Lately, most often I ignore my body when it tells me I need sleep. (This is not good, I know.) Most often it's because I need to finish my homework--prepping for class the next day (reading the text or writing a lesson plan), maybe grading, or organizing other non-class things that need to happen (usually this involves being on e-mail). There's an urgency in getting that work done that allows me to ignore my body.

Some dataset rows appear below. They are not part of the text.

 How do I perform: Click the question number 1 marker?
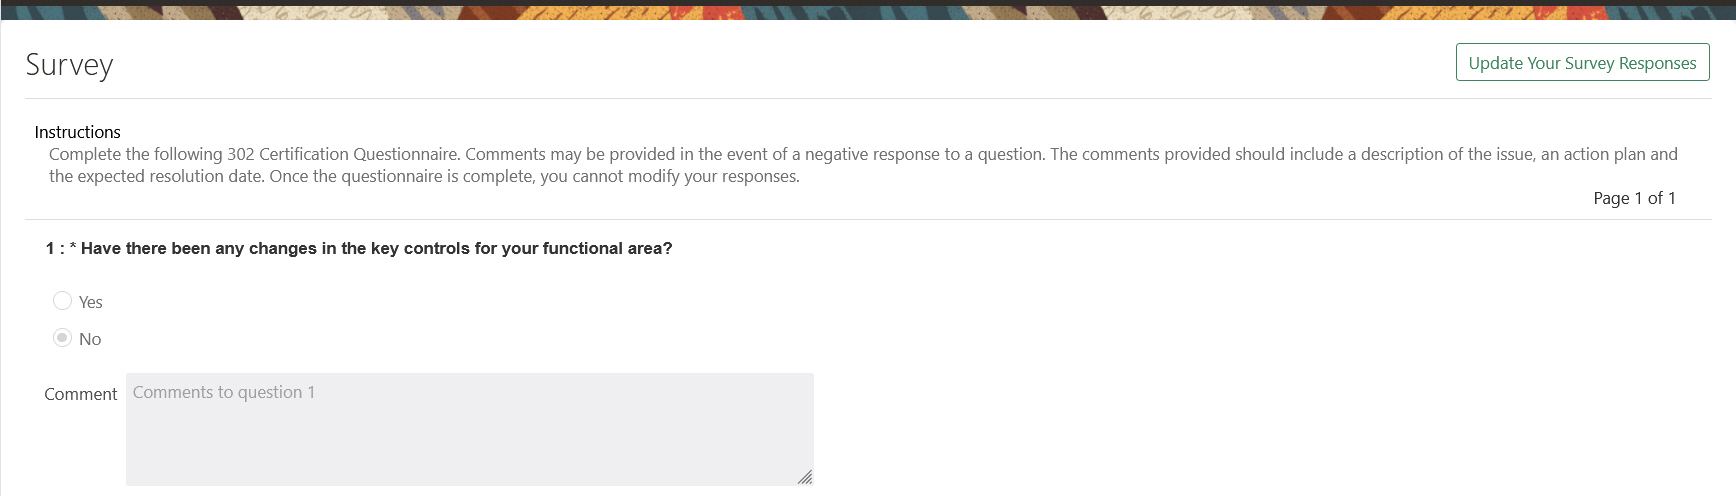click(x=50, y=248)
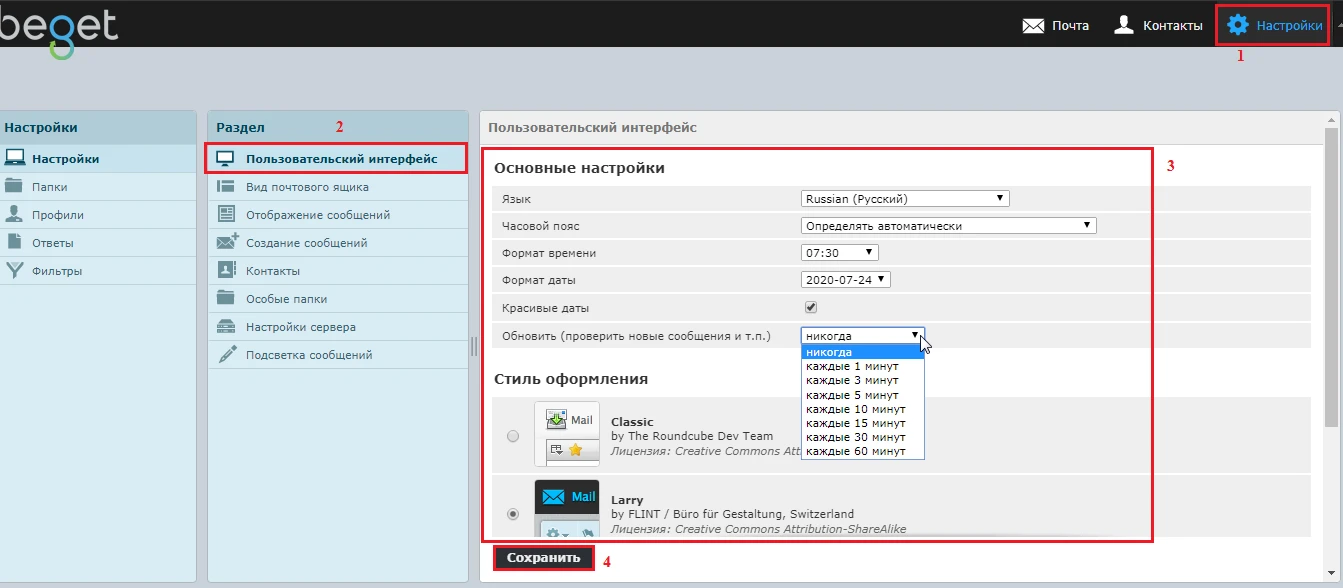Select the Classic skin radio button
This screenshot has height=588, width=1343.
pyautogui.click(x=513, y=436)
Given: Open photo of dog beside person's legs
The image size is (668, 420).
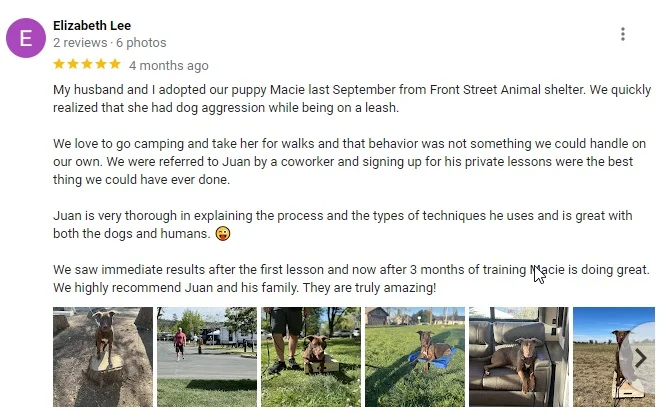Looking at the screenshot, I should click(x=311, y=356).
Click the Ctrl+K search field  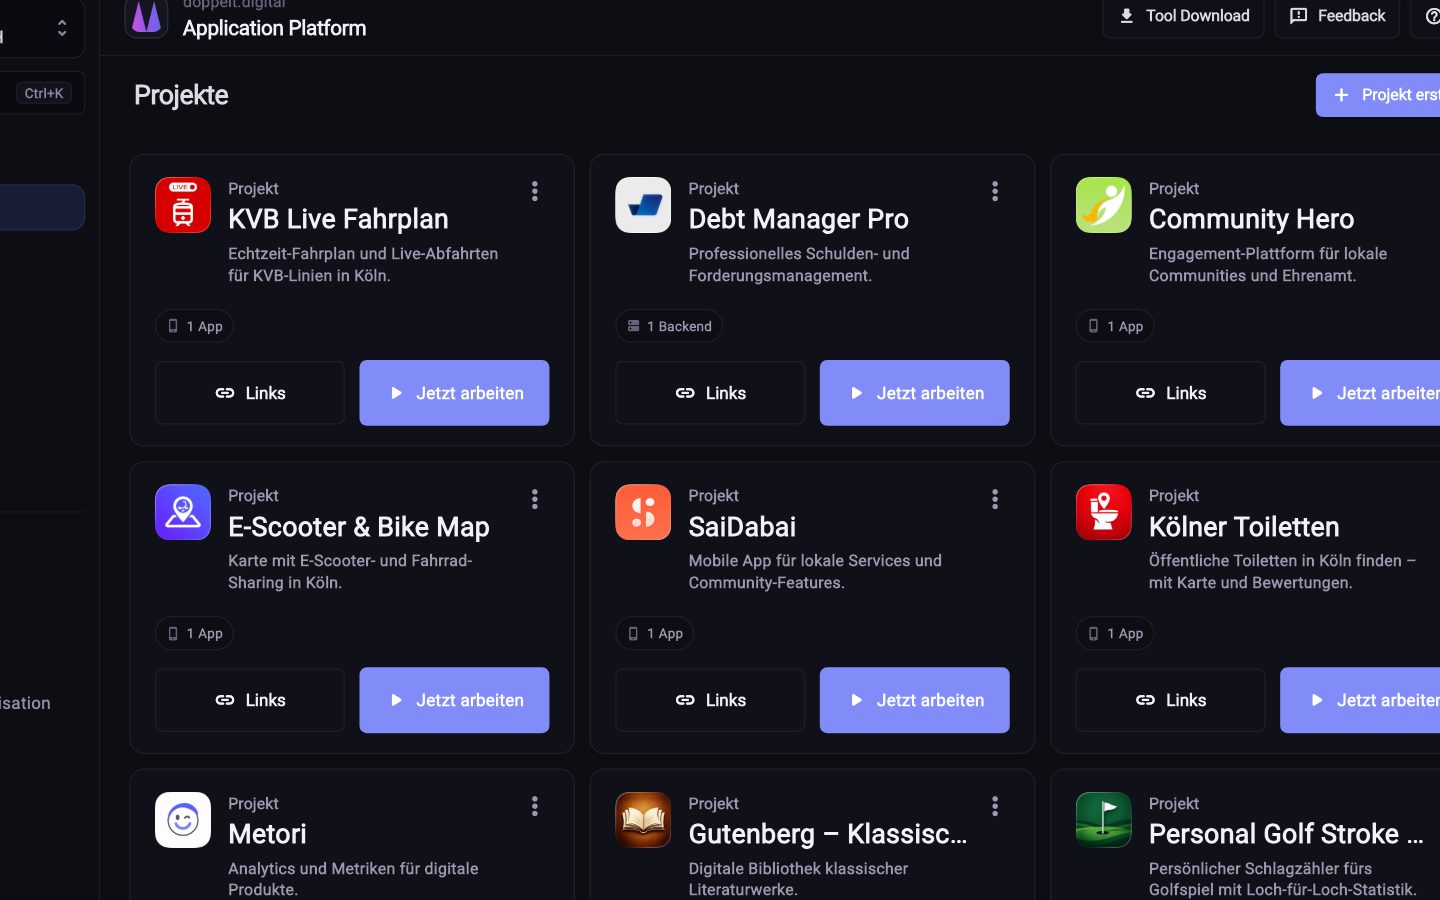[x=40, y=93]
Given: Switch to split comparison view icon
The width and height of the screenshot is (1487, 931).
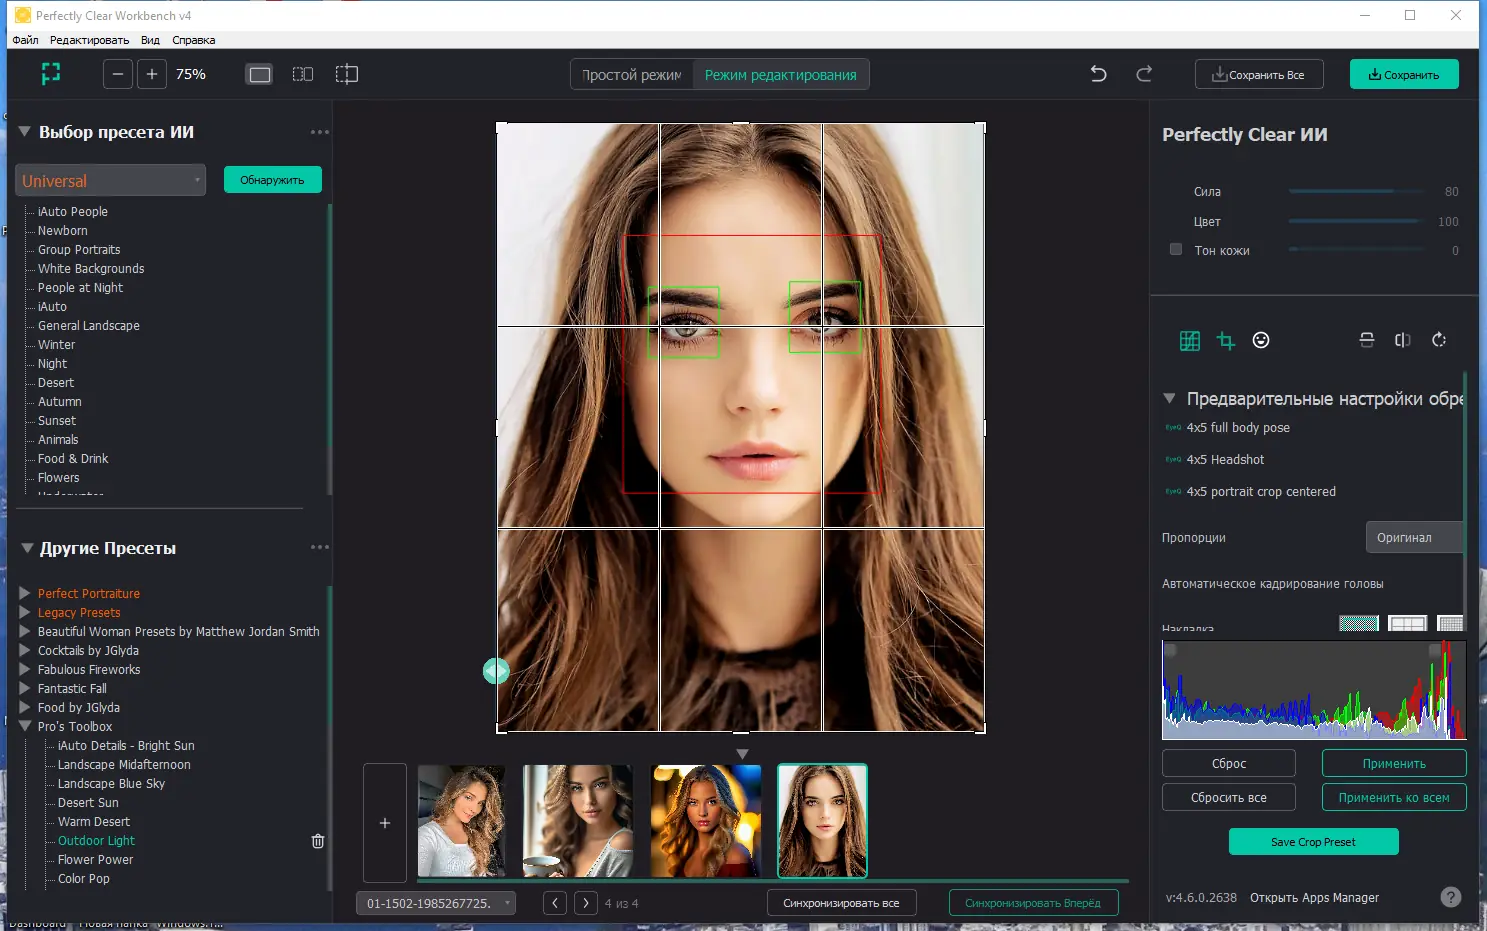Looking at the screenshot, I should click(303, 73).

But sometimes, on the nights when homework is less urgent, I get this feeling I used to get as a kid, where I really, really want to stay up and watch some teevee or hear what the grownups are talking about. (I think the closest equivalent nowadays to listening what the grownups are talking about is looking to see what's happening on FaceBook or Twitter.) I feel that if I go to bed, I will miss something. And I don't want to miss anything! I want to be part of the party! I want to be part of the conversation--at least to listen to it!

Sometimes, on those nights, I'm able to limit the stay-up-past-my-bedtime time to one show or just a little time online; but sometimes it's as if no amount of time doing those things is going to satisfy that yearning. Somehow, I need to figure out, on those nights, how to convince my younger self that a) we are not missing anything, and b) we'll feel much better tomorrow if we just go to sleep. (Usually, though, my younger self is not a very good listener. Must figure out how to talk to it more effectively... Maybe I could convince it that the chance to come up with some interesting dreams will be entertainment enough? or a different kind of "let's see what's going on elsewhere" kind of activity?)

I hope you are getting enough sleep where you are, and that you make your way safely through whatever kind of weather you've got. Listen to your body.


(Edited to add: today, two days later, the snow is melting, the sun is out, and everything around me says spring is coming... I have been feeling the undeniable urge to dance! dance! dance! Okay, now I'm listening, body. Let's dance around the kitchen! Let's GO!)